Monday, March 29, 2004

The concentration of wealth depends on a low minimum wage

Title: Wage Against the Machine
Source: Tech Central Station
Date: March 29, 2004

This article disparages Wisconsin's plan to raise the minimum wage, and contains all of the classic arguments against raising the minimum wage. The article claims that raising the minimum wage increases unemployment and that it increases the number of people on welfare. That is because it causes employers to cut back on workers, replace workers with automation, etc.

Because of arguments like these, the minimum wage has not changed since 1996. And since the minimum wage acts as a foundation upon which other wages are based, wages for most workers stagnate.

In the meantime, one group of people has seen the opposite of stagnation for their wages. As pointed out here: "The average chief executive of a major corporation now gets $10.8 million a year, almost 20 times as much as in 1981, as the result of a classic market failure." Simply review the posts in this blog to see where all of the money generated by stagnant wages is going.

The fact is that we could double the minimum wage tomorrow with zero effect on the economy. Prices would not increase at all. The way we do that is by taking the factor of 20 increase given to executives and give it instead to employees.

The article entitled What if we doubled the minimum wage? describes the process in very simple terms:
    Imagine a hypothetical company with 20,100 employees. At the top are 100 executives who pay themselves an average of $4 million per year. The other 20,000 employees make minimum wage -- $5.15 per hour -- for 2,000 hours per year of work.

    Those executive numbers sound top-heavy, but today they are not. Executive pay truly has been rising at a spectacular rate. For example, when Enron collapsed it had about 20,000 employees. According to the book Pipe Dreams by Robert Bryce:

      "Enron filed documents in bankruptcy court that showed total cash payments of $309.8 million to a group of 144 top Enron executives during 2001. In addition, those same executives cashed in stock options worth $311.7 million."

    That's more than $4 million per executive across 144 executives.
    So in our hypothetical company, we have 100 executives making $400 million per year. We have 20,000 employees making about $200 million per year. If we simply cut the average executive pay from $4 million per year to $2 million per year, we can double the pay of rank and file employees in this company.

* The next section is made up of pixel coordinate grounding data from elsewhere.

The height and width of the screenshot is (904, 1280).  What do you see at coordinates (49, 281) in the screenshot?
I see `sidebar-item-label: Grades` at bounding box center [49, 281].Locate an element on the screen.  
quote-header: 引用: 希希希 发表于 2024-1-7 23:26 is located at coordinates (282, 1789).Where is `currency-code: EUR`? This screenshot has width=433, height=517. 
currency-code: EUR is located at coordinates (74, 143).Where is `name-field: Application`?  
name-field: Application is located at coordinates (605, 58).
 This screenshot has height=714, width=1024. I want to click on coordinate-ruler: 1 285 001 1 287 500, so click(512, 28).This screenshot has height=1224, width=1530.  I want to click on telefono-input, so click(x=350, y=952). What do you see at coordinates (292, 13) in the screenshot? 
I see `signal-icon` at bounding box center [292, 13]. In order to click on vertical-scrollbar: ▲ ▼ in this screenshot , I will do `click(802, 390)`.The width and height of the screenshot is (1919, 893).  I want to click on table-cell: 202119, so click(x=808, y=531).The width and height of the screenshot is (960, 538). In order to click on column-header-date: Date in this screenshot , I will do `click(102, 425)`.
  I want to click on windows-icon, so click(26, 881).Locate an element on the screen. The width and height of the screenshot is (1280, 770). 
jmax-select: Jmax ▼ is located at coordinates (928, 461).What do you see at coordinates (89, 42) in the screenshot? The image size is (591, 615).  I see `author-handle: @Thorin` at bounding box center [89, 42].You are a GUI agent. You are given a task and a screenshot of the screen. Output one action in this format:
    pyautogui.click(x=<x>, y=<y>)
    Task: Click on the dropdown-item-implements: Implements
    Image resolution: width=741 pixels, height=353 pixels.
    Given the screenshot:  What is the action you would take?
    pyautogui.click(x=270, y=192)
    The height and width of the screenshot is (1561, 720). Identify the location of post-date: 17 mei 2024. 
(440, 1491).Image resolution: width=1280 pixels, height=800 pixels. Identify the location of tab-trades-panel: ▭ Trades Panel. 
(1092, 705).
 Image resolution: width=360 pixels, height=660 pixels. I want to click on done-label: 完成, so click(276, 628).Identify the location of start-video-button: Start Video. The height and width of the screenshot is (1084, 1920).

    Could the executives manage to survive on $2 million rather than $4 million? Yes, they could. They could also survive on $1 million a year, or $500,000. Their pay is completely arbitrary. It has risen by a factor on 10 in the last 20 years -- In 1980, these same executives would have been making $400,000 instead of $4 million.
A common complaint about doubling the minimum wage is that it is "inflationary." The point of this example is to show that employee wages can be doubled without raising prices at all. Executives are now redistributing wealth from employees to themselves at such a remarkable rate that employee wages have fallen considerably by comparison. Simply by reversing this concentration of wealth, employee wages can rise to reasonable levels without changing consumer prices or firing anyone.

The key lies in the voting public -- voters simply need to understand what the concentration of wealth is doing to this country, and then vote to reverse it. As soon as this happens, life in America will be significantly better for everyone.